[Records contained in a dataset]
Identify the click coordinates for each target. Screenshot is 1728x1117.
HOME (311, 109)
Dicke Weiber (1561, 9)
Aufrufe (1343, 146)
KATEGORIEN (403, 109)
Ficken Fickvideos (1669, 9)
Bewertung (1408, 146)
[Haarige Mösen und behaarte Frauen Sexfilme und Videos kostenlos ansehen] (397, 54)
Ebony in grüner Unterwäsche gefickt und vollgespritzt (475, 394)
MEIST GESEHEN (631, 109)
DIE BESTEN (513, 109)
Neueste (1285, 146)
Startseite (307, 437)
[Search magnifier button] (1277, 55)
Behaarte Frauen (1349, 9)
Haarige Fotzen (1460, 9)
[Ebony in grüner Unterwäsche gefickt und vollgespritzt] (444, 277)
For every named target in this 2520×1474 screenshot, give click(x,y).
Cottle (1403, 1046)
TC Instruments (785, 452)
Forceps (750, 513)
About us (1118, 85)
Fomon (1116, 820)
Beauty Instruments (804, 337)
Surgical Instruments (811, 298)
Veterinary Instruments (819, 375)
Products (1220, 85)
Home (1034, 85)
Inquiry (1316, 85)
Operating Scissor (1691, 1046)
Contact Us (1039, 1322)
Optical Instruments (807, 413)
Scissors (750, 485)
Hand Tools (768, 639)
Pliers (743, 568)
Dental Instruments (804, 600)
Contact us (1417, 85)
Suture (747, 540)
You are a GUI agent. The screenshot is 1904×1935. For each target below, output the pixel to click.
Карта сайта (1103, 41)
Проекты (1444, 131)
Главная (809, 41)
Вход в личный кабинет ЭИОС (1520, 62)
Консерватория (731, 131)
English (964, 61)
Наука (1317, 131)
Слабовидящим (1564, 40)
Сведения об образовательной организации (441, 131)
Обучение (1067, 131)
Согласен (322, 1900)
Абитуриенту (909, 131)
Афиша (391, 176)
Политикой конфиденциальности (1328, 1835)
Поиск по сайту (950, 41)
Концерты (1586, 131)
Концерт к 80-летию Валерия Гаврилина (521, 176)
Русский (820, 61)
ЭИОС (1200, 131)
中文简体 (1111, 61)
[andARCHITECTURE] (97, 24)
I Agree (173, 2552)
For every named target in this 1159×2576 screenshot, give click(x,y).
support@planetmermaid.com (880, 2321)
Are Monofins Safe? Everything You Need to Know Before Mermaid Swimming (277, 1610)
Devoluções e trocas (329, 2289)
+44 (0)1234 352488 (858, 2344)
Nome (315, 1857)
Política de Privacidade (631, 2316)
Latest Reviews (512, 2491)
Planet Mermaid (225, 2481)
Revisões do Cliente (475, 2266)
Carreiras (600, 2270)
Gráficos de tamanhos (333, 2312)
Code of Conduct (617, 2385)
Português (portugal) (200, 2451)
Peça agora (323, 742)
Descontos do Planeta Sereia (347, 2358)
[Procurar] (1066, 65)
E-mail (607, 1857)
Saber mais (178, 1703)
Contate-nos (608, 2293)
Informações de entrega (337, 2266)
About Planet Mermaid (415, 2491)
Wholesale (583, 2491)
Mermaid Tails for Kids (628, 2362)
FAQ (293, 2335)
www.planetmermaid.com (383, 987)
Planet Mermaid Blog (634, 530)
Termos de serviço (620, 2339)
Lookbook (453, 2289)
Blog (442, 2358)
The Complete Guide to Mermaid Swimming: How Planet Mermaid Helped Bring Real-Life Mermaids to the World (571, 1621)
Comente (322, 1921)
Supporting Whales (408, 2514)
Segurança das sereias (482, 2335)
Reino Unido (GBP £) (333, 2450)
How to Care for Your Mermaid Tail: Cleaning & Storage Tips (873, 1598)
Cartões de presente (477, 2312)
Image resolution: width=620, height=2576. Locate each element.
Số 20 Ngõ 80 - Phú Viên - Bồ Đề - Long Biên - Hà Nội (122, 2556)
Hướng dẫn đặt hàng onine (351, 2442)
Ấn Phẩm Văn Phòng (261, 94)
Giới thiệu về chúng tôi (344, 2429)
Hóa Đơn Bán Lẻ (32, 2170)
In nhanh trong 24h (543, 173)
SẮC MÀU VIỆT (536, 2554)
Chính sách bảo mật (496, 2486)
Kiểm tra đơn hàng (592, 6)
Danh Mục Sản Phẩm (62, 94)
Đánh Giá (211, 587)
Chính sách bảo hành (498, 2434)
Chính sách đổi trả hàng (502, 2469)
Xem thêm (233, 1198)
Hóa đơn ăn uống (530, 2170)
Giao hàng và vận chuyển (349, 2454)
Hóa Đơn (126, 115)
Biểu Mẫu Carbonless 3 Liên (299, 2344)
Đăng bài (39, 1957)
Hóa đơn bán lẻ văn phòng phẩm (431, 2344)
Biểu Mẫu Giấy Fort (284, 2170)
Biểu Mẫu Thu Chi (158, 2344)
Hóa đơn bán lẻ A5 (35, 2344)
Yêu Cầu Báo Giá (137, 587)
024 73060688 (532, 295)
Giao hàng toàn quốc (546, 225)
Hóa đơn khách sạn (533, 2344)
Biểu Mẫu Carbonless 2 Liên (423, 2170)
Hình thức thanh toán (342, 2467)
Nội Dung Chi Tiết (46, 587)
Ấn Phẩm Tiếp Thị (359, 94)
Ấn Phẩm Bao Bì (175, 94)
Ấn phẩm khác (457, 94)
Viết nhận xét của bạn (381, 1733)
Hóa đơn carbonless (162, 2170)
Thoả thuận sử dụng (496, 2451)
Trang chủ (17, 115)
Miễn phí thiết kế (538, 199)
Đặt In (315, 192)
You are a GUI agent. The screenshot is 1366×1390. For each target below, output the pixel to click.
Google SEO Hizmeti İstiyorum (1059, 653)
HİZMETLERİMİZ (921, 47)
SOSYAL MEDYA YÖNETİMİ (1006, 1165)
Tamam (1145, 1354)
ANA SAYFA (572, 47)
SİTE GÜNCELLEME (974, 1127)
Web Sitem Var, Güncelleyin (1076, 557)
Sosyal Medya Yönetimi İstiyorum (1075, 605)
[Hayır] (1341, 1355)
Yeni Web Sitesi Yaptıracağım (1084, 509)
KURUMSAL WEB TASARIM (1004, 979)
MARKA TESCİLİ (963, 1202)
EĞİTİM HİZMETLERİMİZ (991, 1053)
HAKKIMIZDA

HOW TO COMPLETE THIS TASK: In the entries above, count the lines that include "planetmermaid" and write nothing but that number.

WRITTEN RESPONSE: 2